*TEXTAUSZUG*.

________________________

Natürlich haben größere Gemeinschaften bessere Möglichkeiten, überzeugend zu wirken, da sie Kompetenzen und sich ergänzende und übergreifende Dienstämter zusammenlegen können (z. B. GPIC), um zum Beispiel den Urlaub besser zu planen oder aus Gesundheitsgründen abwesende Mitbrüder leichter zu ersetzen; tiefergreifende Überlegungen zu entwickeln und Kompetenzen und Ressourcen mit anderen Gemeinschaften zu teilen, die sich der gleichen spezifischen Pastoralarbeit widmen. Das wird eine Verminderung von Gemeinschaften mit sich bringen müssen, wird aber gleichzeitig die Arbeit im Netz auf lokaler Ebene und unter den Provinzen erleichtern.

b. Arbeit im Netz. Das Pastoralteam arbeitet nicht im Alleingang, sondern ist in die Kirche eingebunden und arbeitet mit der Ortskirche zusammen. Ja noch mehr, es arbeitet auch mit Gruppen der Zivilgesellschaft für die soziale Umgestaltung zusammen, wobei es sich an den Werten des Reiches inspiriert. Es gibt noch weitere Ebenen der Zusammenarbeit, die uns die Erfahrung als wichtig aufzeigt: z. B. die Zusammenarbeit im Netz mit anderen Gemeinschaften und mit Pastoralteams, sei es auf regionaler oder auf internationaler Ebene.

________________________

*VORLIEGENDE DATEN*.
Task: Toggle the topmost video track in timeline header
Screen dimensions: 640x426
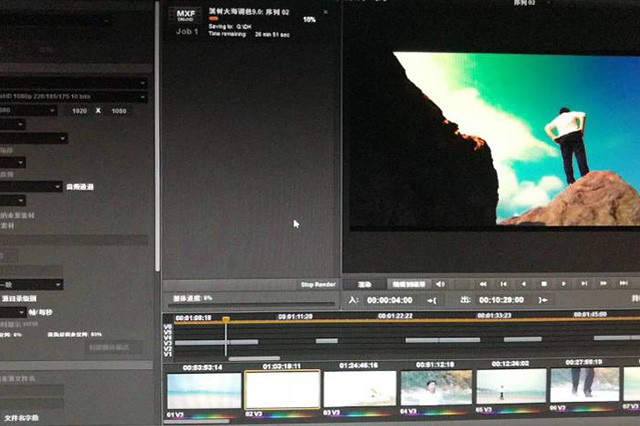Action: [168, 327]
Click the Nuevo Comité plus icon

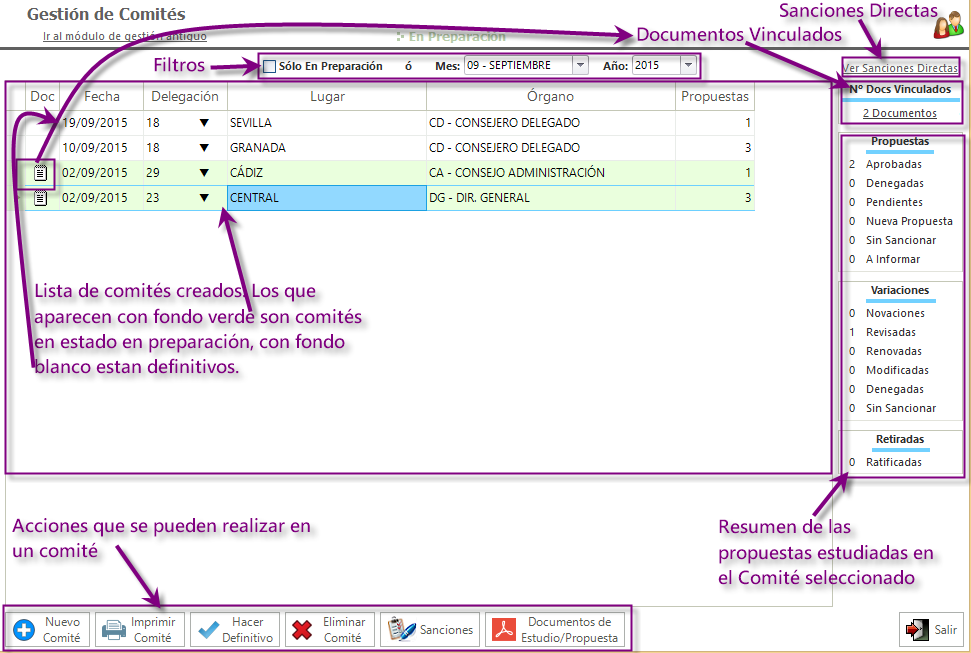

________________________

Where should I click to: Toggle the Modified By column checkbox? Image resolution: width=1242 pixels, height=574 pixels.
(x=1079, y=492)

________________________

*DIE AUFGABE*. Mit wem arbeitet das Pastoralteam laut dem Textauszug für die soziale Umgestaltung zusammen?

*VOLLSTÄNDIGE ANTWORT*. Mit Gruppen der Zivilgesellschaft.